The following diagram shows a Site-to-Site VPN architecture that supports two VPN configurations. You can connect a Site-to-Site VPN from your data center to Teradata VantageCloud Enterprise VPCs. You can also connect a Site-to-Site VPN from your AWS account to the Teradata VantageCloud Enterprise VPCs.

Migration process

AWS PrivateLink provides connectivity between VPCs. You can access Teradata VantageCloud Enterprise over private IP addresses from your virtual network while keeping the data flow on the secure backbone network of AWS. Data never traverses the public internet. This significantly reduces exposure to common security threats.

PrivateLink allows only unidirectional network connectivity. Applications that require a connection to be initiated from both endpoints require two PrivateLink connections.

The following diagram shows a PrivateLink architecture where a private endpoint in an AWS account uses PrivateLink to connect to Teradata Vantage SQL Engine nodes. A private endpoint in the AWS account also uses PrivateLink to connect to a Teradata Viewpoint server. In the diagram, LDAP is configured with two PrivateLink connections in place for communication between the VPC in the Teradata AWS account and the VPC in the AWS account.

Migration process

For more information, see AWS PrivateLink or contact your Teradata account team.

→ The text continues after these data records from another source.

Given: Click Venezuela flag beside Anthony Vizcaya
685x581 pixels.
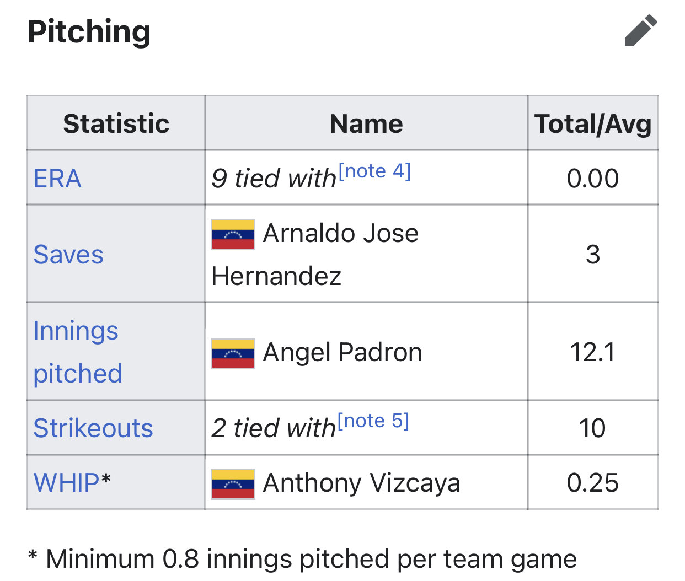Looking at the screenshot, I should point(233,483).
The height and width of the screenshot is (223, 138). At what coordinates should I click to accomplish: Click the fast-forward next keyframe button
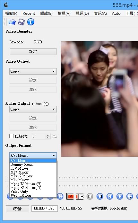60,196
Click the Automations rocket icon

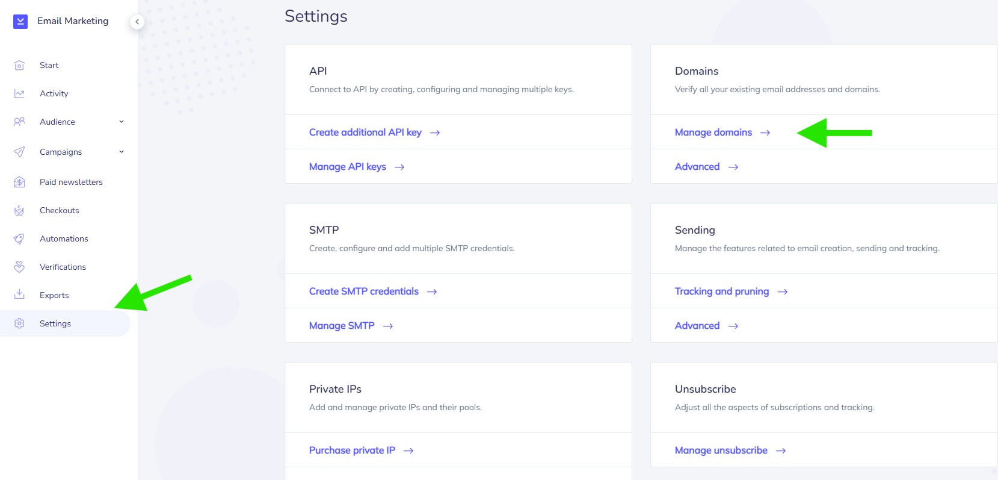[x=19, y=238]
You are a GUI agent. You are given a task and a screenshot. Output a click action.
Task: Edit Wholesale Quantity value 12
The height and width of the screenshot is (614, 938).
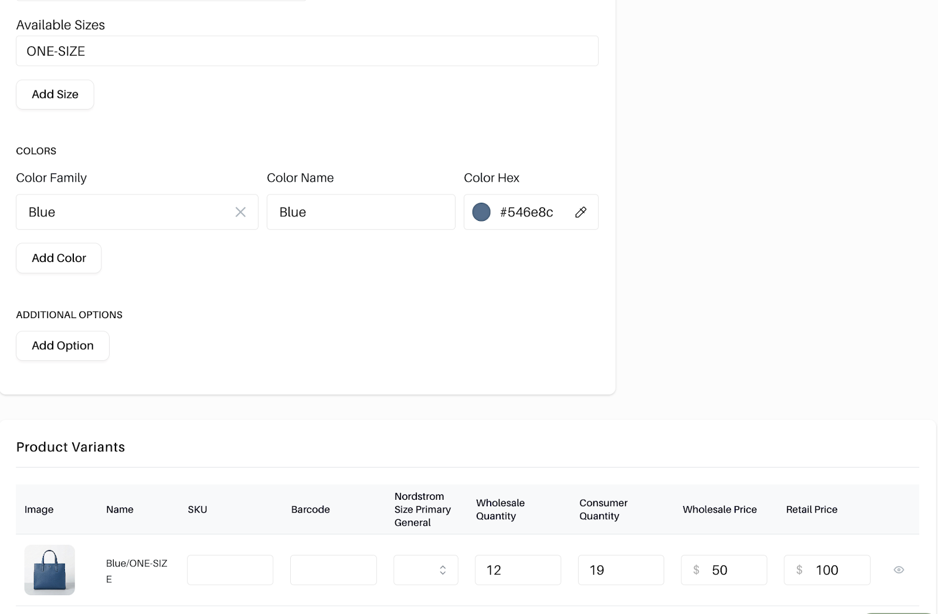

Direct Connect architecture

You can use AWS Direct Connect for an architecture where hybrid connectivity is required from on-premises to Teradata VantageCloud Enterprise. Direct Connect is managed and owned by you. The following diagrams show the Direct Connect architecture where Direct Connect is used to create a dedicated network connection to your AWS account.

Direct Connect supports two architecture options. The first option is the recommended option and uses Direct Connect gateway and a virtual private gateway as the following diagram shows.

Migration process

To build an architecture based on the preceding diagram, you must create a Direct Connect gateway in your AWS account and shut down the private virtual interface (VIF) to the Direct Connect gateway. You will then need to accept the association proposal for the virtual private gateway on the Teradata AWS account.

The second architecture option uses a hosted private VIF and a virtual private gateway as the following diagram shows.

Migration process

To build an architecture based on the preceding diagram, you must create a hosted private VIF and share the VIF with Teradata VantageCloud Enterprise to establish connectivity. A private VIF is a network interface that enables you to use Direct Connect to connect with another AWS account, such as a Teradata VantageCloud Enterprise AWS account. Network egress fees apply on private VIFs.